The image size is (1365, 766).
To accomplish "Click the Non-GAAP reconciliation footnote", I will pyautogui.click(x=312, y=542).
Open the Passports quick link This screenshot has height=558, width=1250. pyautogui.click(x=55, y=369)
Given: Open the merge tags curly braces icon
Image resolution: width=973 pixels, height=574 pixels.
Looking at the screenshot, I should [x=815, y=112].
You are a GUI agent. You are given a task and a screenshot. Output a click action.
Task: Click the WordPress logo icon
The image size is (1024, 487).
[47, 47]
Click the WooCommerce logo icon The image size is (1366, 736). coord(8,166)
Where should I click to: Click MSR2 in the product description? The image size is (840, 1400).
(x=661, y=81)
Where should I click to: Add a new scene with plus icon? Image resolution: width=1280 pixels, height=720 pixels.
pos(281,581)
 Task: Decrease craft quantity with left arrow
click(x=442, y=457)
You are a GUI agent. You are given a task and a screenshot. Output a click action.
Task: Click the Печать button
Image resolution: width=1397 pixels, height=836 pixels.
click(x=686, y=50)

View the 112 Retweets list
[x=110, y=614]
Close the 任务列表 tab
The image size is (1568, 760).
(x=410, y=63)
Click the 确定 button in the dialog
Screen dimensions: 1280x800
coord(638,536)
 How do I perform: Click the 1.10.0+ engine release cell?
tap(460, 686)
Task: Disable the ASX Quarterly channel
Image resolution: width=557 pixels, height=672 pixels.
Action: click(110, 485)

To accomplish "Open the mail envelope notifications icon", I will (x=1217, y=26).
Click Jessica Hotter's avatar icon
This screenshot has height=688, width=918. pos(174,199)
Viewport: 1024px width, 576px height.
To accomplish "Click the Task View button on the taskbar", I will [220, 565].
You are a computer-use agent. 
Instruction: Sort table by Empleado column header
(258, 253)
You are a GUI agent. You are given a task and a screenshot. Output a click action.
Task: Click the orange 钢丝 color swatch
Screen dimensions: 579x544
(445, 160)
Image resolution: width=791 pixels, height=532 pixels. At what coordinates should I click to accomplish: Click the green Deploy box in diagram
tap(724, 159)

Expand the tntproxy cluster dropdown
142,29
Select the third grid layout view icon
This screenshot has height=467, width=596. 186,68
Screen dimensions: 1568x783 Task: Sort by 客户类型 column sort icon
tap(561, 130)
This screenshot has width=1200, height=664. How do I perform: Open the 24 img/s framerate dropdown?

□ □ □ □ □

**Exercise:** Look through the data above. Copy every line with the string "button" in it.

**Solved problem:**
Task: Click the Печать button
Click the 确定 button in the dialog
To accomplish "Click the Task View button on the taskbar", I will [220, 565].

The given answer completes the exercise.